### TEXTO DADO:
Cuando al sustantivo pobreza se le añade el adjetivo severa es como cuando se le pone de coletilla a una enfermedad. Si se le añade el adjetivo extrema, la enfermedad es terminal. Desde el comienzo de la pandemia, la pobreza extrema se ha disparado en el Estado español. Significa que cada vez más personas a nuestro alrededor están a punto de morir. Su corazón seguirá latiendo, se mantendrán sus constantes vitales, todos los órgano funcionarán, acaso se les vaya un poco la cabeza. Son personas que con la Covid han empeorado, aunque su virus sea otro: lo que les mata es la pobreza. El coronavirus ha vuelto severa una enfermedad que ya se padecía, ha llevado al extremo el sufrimiento de un mal que ya existía. Un mal social y, por tanto, político.

### Registros de origen:
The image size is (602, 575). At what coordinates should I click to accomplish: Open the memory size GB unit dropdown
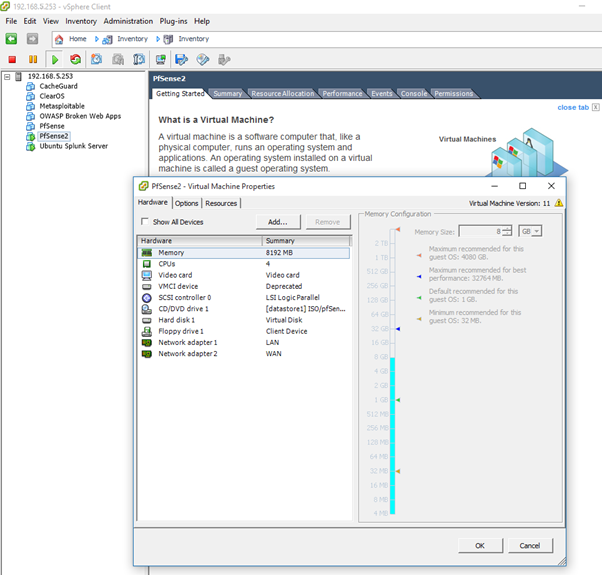[530, 231]
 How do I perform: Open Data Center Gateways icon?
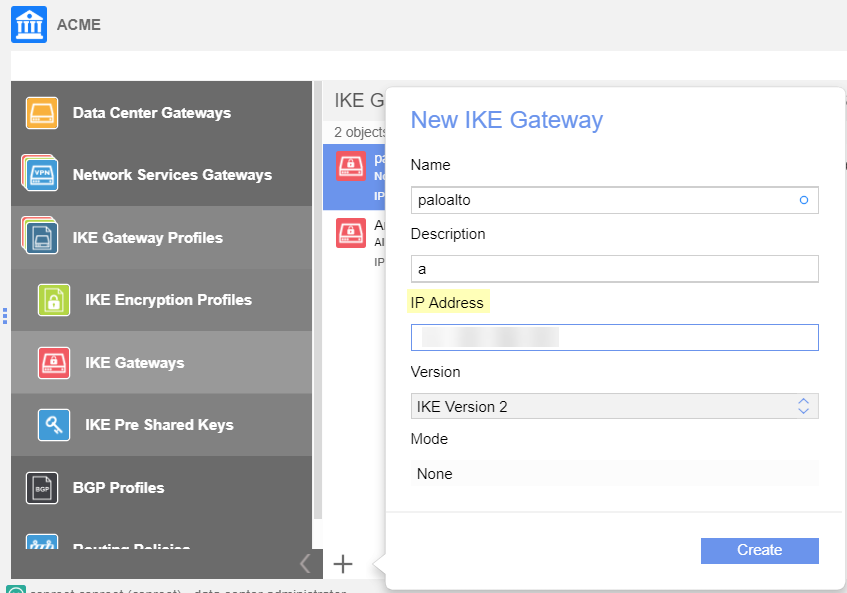[x=42, y=113]
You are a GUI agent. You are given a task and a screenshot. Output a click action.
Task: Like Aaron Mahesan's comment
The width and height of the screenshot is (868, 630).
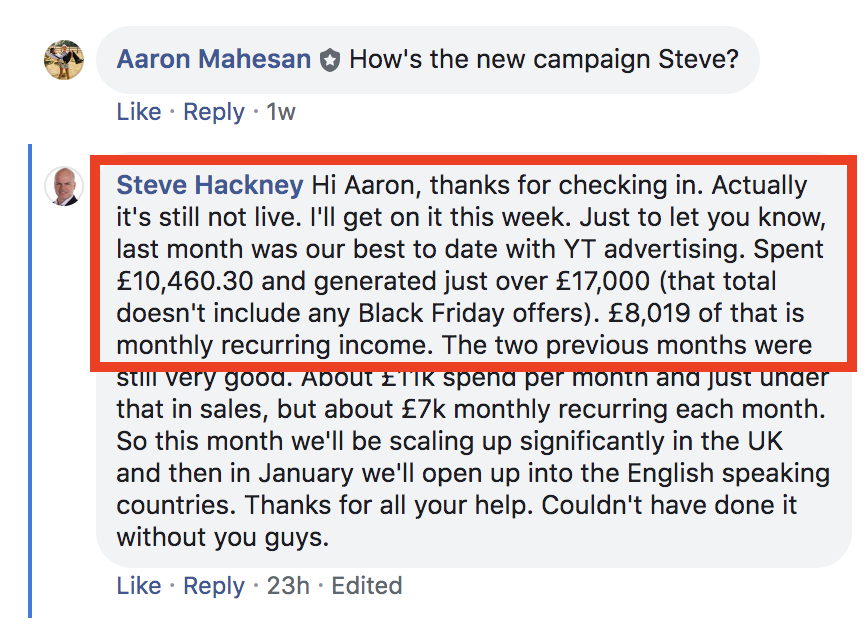139,112
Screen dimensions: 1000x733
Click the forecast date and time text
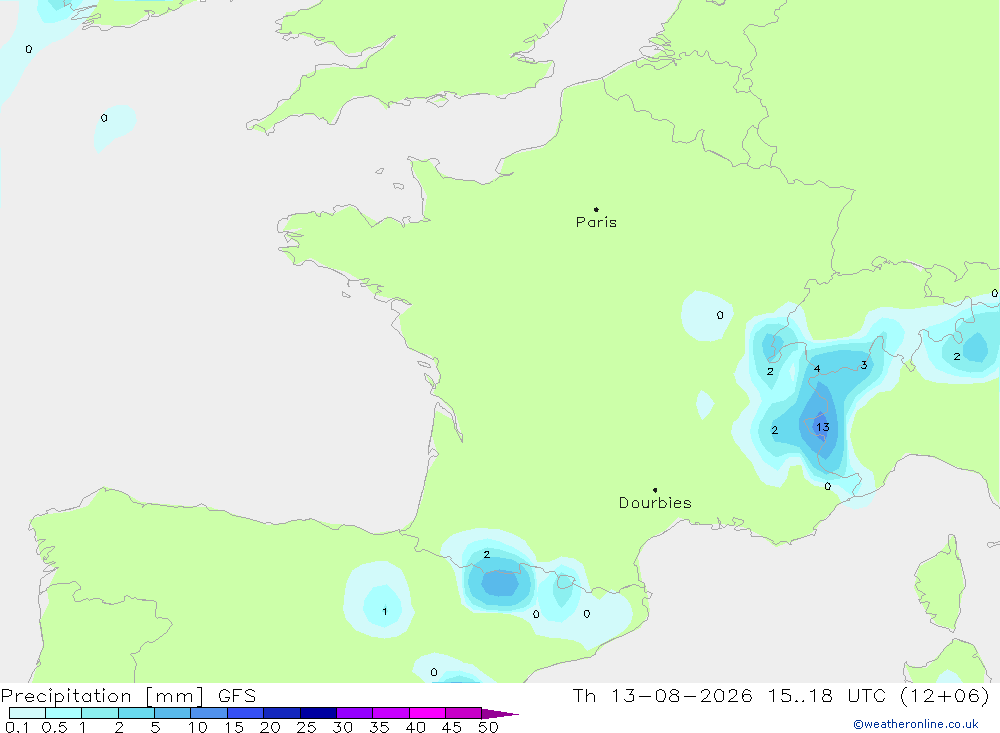(781, 695)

### LISTA DE TAREAS:
A - Según el texto sobre la pobreza, ¿qué seguirá funcionando en las personas que están a punto de morir? Enuméralo todo.
B - En el texto sobre la pobreza, ¿qué es lo que mata a esas personas?

### RESPUESTAS EN ORDEN:
A - El corazón, que seguirá latiendo; las constantes vitales, que se mantendrán; y todos los órganos, que funcionarán.

B - La pobreza.